Well, that was a tour-de-force! The SC24 is, I think, both complex and complicated. It had many component parts and the available schematics are not so easy to follow. I suspect though that somewhere there might be another Radford TI that explains the circuitry section-by-section, similar to that which was provided for the SC22.

The SC24 was something of a step-out in British practice at the time. Hi Fi Year Book 1972 shows it at £80.00 as compared with £43.00 for the much simpler Quad 33, which may be used as a reference point. The SC24 used I think 50 transistors as compared with 12 for the Quad 33. The latter of course was designed at a time (1966-67) when the unit cost of transistors was high, and they thus had to be used sparingly. By 1971 that had changed significantly. (As another measure of that change, the Quad FM3 tuner of 1971, in its first iteration, used 14 bipolars (11 of those in auxiliary functions) as well as 2 mosfets and 3 ICs.)
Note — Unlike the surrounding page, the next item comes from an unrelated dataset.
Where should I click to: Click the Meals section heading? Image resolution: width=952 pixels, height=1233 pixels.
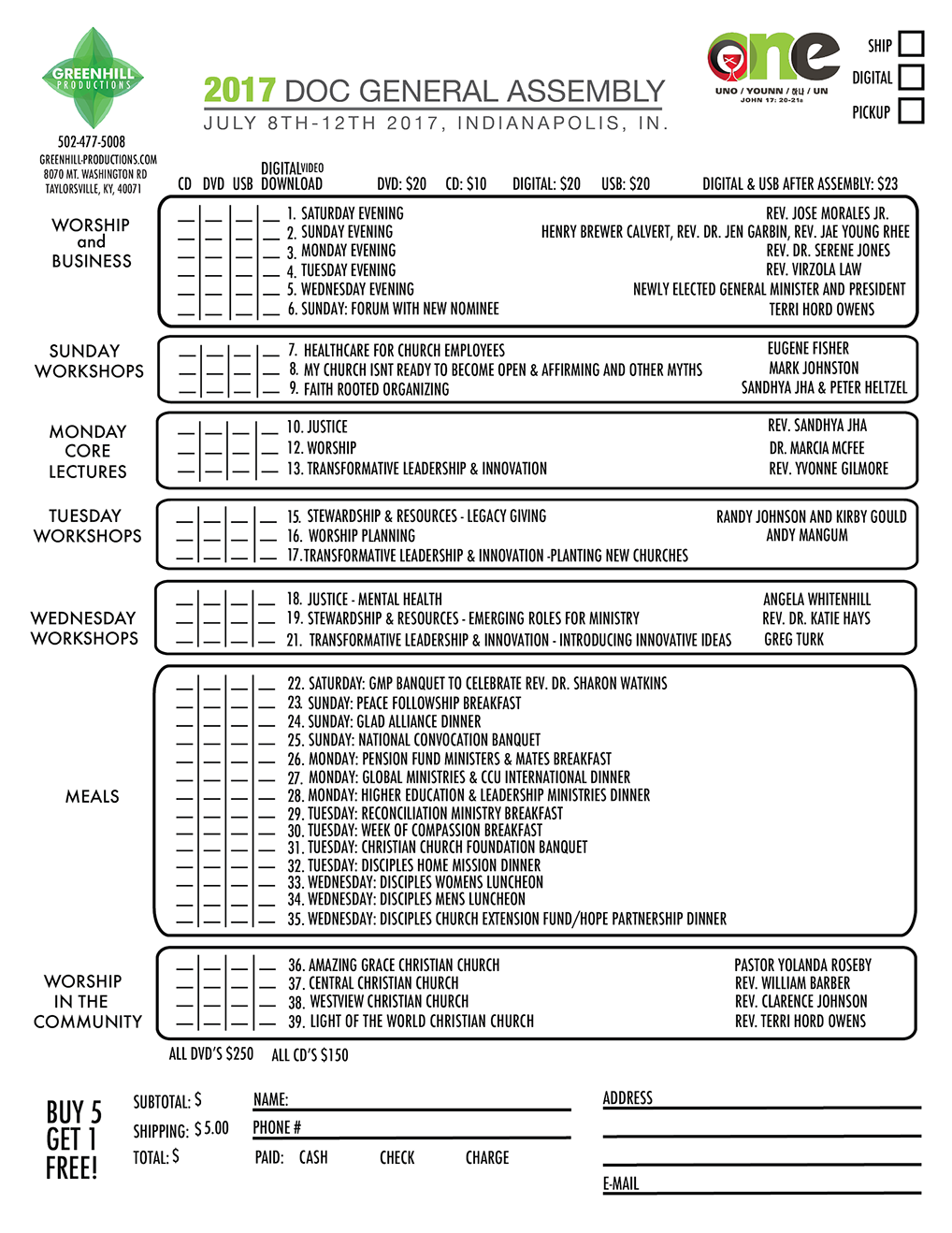[92, 797]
In the 1960s valve era, the Rogers Master control unit was more complex than most, but it did not have a solid-state successor. Rather Rogers pitched its solid-state offerings more at the mid-market level. The Radford SC22 valved control unit was generally simpler than the Rogers Master, so effectively Radford moved quite a step upwards, complexity-wise, with the SC24 solid-state successor.